◆ **Your goal**: Within the entries that follow, show each line where the word "width" occurs.

◆ **Provided information**:
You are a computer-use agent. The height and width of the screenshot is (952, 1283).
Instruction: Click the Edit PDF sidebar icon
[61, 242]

--

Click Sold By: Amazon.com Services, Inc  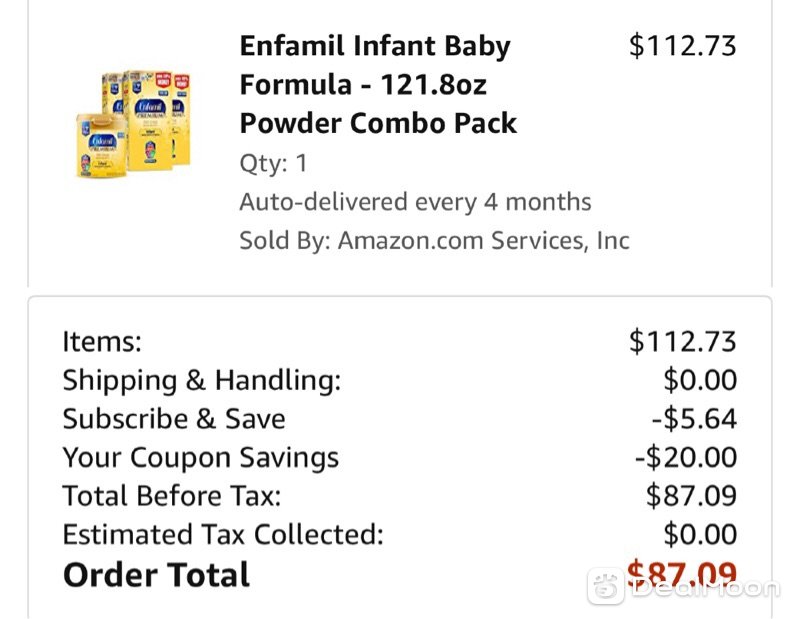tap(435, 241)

--

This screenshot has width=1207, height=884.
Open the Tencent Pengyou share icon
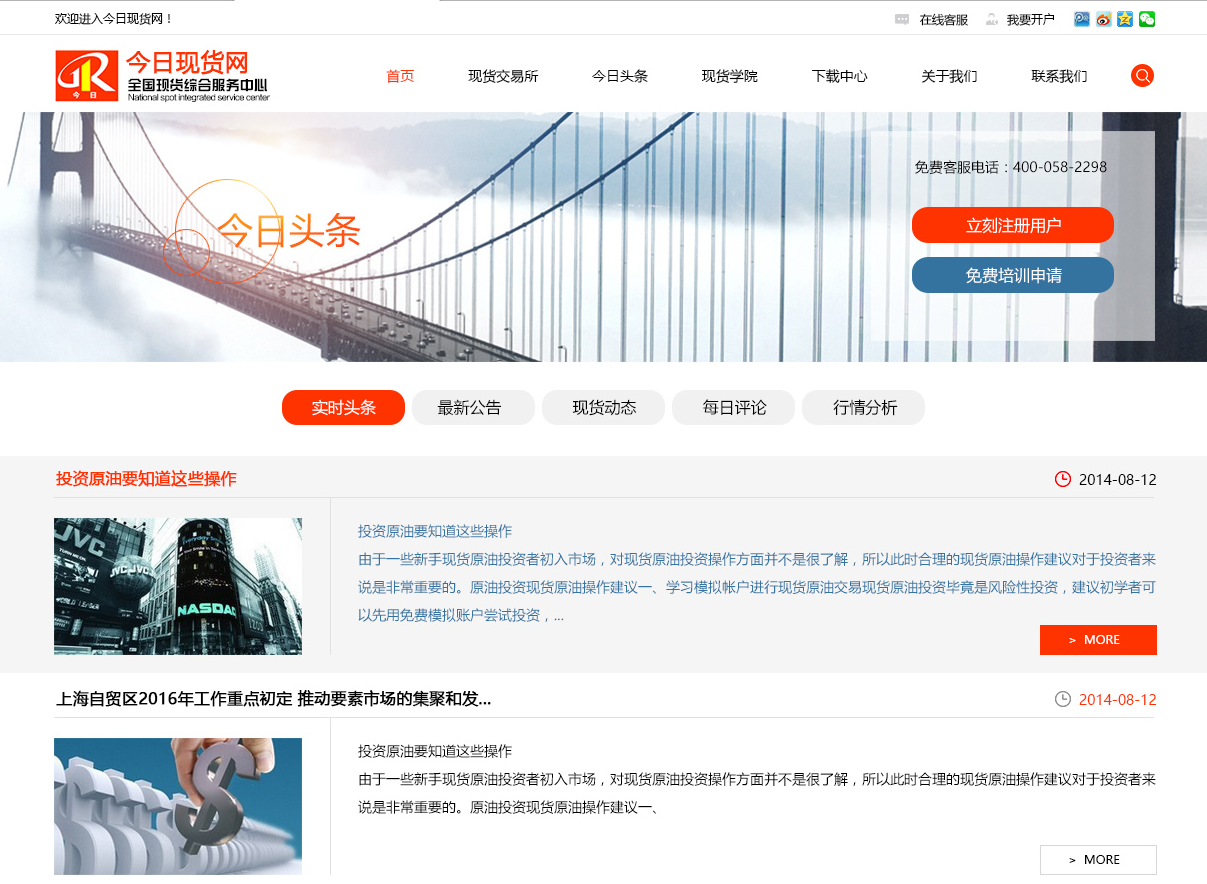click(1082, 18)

◆ **Task answer**:
You are a computer-use agent. The height and width of the screenshot is (952, 1283).
This screenshot has width=1207, height=884.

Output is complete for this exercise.